Ruling out possible dialogue with Israeli left-wing peace activists, he said: "If people occupy a country which is not theirs and found a peace movement, does this change the fact that they are occupiers?"

Abdel Aziz Rantissi replaced Salah Shehadeh and Ibrahim Macadma, after they were assassinated by Israel, as the head, along with the spiritual leader Yassin, of Hamas and its principal spokesperson. Speaking fluent English, he regularly served as Hamas's spokesman to foreign journalists as well as making statements to the Palestinian public on behalf of Hamas. Unlike Arafat's men, Rantissi delivered a message to the Arabic press consistent with his to Western media.
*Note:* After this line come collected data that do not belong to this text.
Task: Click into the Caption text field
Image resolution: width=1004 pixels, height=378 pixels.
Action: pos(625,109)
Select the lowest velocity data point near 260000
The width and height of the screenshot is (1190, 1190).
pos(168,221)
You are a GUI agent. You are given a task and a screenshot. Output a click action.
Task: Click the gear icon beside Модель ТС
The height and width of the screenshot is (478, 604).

In his multiple roles, Rantissi directed, instructed and determined policy, including violent activity, according to Israelis, who, after interrogating Hamas members, said that his public statements served as instructions for Hamas cells to carry out attacks.

In recent interviews, Rantissi assumed a more moderate tone than in the past, saying he would co-operate with the PNA toward possible joint administration of the Gaza Strip after the Israeli withdrawal. On 26 January this year Rantissi offered a 10-year truce with Israel in return for withdrawal and the establishment of a state, saying "the movement has taken a decision on this".
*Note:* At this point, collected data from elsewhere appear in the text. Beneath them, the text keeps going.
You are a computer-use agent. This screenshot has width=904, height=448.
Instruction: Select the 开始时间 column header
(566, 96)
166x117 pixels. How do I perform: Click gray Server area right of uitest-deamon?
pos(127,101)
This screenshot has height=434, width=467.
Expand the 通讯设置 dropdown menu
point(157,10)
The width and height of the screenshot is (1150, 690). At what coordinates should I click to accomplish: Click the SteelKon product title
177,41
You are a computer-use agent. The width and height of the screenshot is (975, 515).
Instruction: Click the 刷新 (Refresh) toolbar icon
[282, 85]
On 27 March, three days after he became Hamas's official leader, Rantissi told a gathering of 5,000 supporters in Gaza that President George W. Bush was an "enemy of Muslims". He said:

America declared war against God. Sharon declared war against God and God declared war against America, Bush and Sharon. The war of God continues against them and I can see the victory coming up from the land of Palestine by the hand of Hamas.

Rantissi continued to make brazen appearances in public, with total disregard to his own security. But he also said he was ready for "martyrdom", adding it was God, not Ariel Sharon, who would decide when his life ended.

This, combined with the effects of his crude and undiplomatic statements about Israel, and his unexplained wealth, was fanning speculation about his motives and his true relations with Israeli secret services. Palestinian and Arab conspiracy theorists speculated that the assassination attempt on him last year could have been an old Gestapo trick to enhance his credibility amongst Hamas radicals.

Such theories were proved wrong when, on Saturday evening, as he was driving through Gaza City, Rantissi was killed by an Israeli Air Force missile strike ­ as Israel warned it would if Hamas were not disbanded by the PNA.